→ Records excerpted from a collection:
§

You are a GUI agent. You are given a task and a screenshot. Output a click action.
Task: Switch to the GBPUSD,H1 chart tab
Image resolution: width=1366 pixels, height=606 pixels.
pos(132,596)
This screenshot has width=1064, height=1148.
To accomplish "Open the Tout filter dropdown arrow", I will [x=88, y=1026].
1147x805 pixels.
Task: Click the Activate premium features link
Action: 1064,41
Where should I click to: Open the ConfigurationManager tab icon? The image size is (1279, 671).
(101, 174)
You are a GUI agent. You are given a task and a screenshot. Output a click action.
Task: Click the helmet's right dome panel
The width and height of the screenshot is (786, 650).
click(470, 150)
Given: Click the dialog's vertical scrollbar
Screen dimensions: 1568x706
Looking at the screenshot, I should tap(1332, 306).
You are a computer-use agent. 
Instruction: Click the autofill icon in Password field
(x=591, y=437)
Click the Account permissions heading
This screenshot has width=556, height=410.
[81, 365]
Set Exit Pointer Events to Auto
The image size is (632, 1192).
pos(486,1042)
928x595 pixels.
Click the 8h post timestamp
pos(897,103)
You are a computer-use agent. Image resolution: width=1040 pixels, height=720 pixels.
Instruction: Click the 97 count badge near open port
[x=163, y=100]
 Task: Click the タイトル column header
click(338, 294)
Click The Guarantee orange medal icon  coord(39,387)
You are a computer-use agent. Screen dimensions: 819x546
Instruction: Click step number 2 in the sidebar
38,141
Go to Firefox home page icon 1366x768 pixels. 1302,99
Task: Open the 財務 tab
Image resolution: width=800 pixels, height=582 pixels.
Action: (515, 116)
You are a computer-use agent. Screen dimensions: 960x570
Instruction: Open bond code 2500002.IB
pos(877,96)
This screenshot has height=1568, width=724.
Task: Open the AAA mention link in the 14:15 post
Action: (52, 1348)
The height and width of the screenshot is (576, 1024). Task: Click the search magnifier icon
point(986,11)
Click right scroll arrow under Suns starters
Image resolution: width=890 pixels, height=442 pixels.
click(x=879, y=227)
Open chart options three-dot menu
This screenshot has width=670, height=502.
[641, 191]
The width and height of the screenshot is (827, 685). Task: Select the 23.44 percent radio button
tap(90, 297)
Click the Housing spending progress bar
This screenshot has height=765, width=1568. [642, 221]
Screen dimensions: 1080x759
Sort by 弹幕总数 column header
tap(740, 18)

§

→ Set exercise: Can you retype all of the material above line for line, without changing anything?

→ Task result:
You are a GUI agent. You are given a task and a screenshot. Output a click action.
Task: Switch to the GBPUSD,H1 chart tab
Image resolution: width=1366 pixels, height=606 pixels.
pos(132,596)
This screenshot has width=1064, height=1148.
To accomplish "Open the Tout filter dropdown arrow", I will [x=88, y=1026].
1147x805 pixels.
Task: Click the Activate premium features link
Action: 1064,41
Where should I click to: Open the ConfigurationManager tab icon? The image size is (1279, 671).
(101, 174)
You are a GUI agent. You are given a task and a screenshot. Output a click action.
Task: Click the helmet's right dome panel
The width and height of the screenshot is (786, 650).
click(470, 150)
Given: Click the dialog's vertical scrollbar
Screen dimensions: 1568x706
Looking at the screenshot, I should tap(1332, 306).
You are a computer-use agent. 
Instruction: Click the autofill icon in Password field
(x=591, y=437)
Click the Account permissions heading
This screenshot has width=556, height=410.
[81, 365]
Set Exit Pointer Events to Auto
The image size is (632, 1192).
pos(486,1042)
928x595 pixels.
Click the 8h post timestamp
pos(897,103)
You are a computer-use agent. Image resolution: width=1040 pixels, height=720 pixels.
Instruction: Click the 97 count badge near open port
[x=163, y=100]
 Task: Click the タイトル column header
click(338, 294)
Click The Guarantee orange medal icon  coord(39,387)
You are a computer-use agent. Screen dimensions: 819x546
Instruction: Click step number 2 in the sidebar
38,141
Go to Firefox home page icon 1366x768 pixels. 1302,99
Task: Open the 財務 tab
Image resolution: width=800 pixels, height=582 pixels.
Action: (515, 116)
You are a computer-use agent. Screen dimensions: 960x570
Instruction: Open bond code 2500002.IB
pos(877,96)
This screenshot has height=1568, width=724.
Task: Open the AAA mention link in the 14:15 post
Action: (52, 1348)
The height and width of the screenshot is (576, 1024). Task: Click the search magnifier icon
point(986,11)
Click right scroll arrow under Suns starters
Image resolution: width=890 pixels, height=442 pixels.
click(x=879, y=227)
Open chart options three-dot menu
This screenshot has width=670, height=502.
[641, 191]
The width and height of the screenshot is (827, 685). Task: Select the 23.44 percent radio button
tap(90, 297)
Click the Housing spending progress bar
This screenshot has height=765, width=1568. [642, 221]
Screen dimensions: 1080x759
Sort by 弹幕总数 column header
tap(740, 18)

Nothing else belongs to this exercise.